The winners of the business summer school show that the diversity of startups improved this year – and with it the quality.
This year the business summer school Seedcamp was taken over by the Eastern European startup scene – and when that was announced, everybody applauded. Three out of five winning teams come from Poland, Romania and Estonia. The UK-based winners were Boxed Ice, situated in Bromsgrove, where the founder David Mytton started to work on a server monitoring application named Server Density while studying law at Birmingham University; and Patients Know Best from Cambridge, who work with the NHS to connect patients with doctors in a better way.

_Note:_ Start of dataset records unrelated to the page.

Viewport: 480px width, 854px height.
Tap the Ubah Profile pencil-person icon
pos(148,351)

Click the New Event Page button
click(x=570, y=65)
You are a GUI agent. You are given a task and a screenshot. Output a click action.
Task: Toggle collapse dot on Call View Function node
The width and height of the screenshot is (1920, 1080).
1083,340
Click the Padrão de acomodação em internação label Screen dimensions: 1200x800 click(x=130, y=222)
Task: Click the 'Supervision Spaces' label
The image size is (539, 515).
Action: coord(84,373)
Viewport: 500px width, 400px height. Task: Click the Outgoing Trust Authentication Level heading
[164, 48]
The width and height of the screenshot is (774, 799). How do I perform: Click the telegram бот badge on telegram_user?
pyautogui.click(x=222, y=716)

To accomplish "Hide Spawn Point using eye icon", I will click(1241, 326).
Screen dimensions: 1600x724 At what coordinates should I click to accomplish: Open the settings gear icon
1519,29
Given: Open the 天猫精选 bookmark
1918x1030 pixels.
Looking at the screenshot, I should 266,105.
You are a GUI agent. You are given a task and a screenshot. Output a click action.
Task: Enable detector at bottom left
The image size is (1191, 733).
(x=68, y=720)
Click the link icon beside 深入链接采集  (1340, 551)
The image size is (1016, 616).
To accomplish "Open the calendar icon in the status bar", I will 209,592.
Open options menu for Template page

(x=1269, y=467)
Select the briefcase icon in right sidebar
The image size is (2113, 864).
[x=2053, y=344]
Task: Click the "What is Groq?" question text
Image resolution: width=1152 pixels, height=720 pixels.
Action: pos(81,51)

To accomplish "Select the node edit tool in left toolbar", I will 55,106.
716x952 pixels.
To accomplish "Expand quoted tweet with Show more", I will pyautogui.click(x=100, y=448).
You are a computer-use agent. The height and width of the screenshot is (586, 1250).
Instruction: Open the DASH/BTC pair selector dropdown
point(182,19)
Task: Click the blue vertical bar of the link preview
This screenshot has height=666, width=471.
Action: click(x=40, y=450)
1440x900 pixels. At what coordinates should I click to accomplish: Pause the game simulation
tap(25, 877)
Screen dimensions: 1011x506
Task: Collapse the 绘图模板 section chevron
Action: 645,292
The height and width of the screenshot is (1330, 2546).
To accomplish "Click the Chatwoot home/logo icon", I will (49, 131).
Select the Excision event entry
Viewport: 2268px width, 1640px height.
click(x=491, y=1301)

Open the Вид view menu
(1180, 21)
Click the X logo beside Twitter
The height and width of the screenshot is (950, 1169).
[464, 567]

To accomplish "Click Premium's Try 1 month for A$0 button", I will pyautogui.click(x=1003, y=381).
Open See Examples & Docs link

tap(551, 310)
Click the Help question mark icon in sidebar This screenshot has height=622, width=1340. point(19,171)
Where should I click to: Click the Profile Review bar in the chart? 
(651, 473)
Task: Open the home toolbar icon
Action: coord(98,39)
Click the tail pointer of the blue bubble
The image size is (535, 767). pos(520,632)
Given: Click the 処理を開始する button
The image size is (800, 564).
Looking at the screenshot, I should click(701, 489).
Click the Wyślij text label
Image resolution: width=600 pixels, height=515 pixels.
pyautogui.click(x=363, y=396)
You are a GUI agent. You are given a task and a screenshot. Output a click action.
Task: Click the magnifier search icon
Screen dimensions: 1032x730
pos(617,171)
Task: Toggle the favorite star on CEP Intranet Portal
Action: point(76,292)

Including the additional winner Talasim from Jordan, a comedy community for Arabs online, these winning teams not only receive an investment of €50,000 each but also the opportunity to work from London for the next three months. Here they will receive active support in exchange for a 5 to 10% share of the company. With oportunities like this, Seedcamp showed again that London is the most important hub for startups in Europe.
The businesses were as diverse as the background of the companies. The quality of the new businesses seems to have improved as trends have dropped away. The winning teams impress with precise ideas about the needs they serve. They solve problems. Branient from Bucharest, Romania, is an open source video project that lets publishers put links within videos and helps them make money. Codility is a software and service from Warsaw, Poland, helping customers figure out which developper they need to hire. And Erply, from Estonia, offers business software targeted at smaller businesses for inventory managment, billing and invoices. It is already used by 200 companies and runs break even.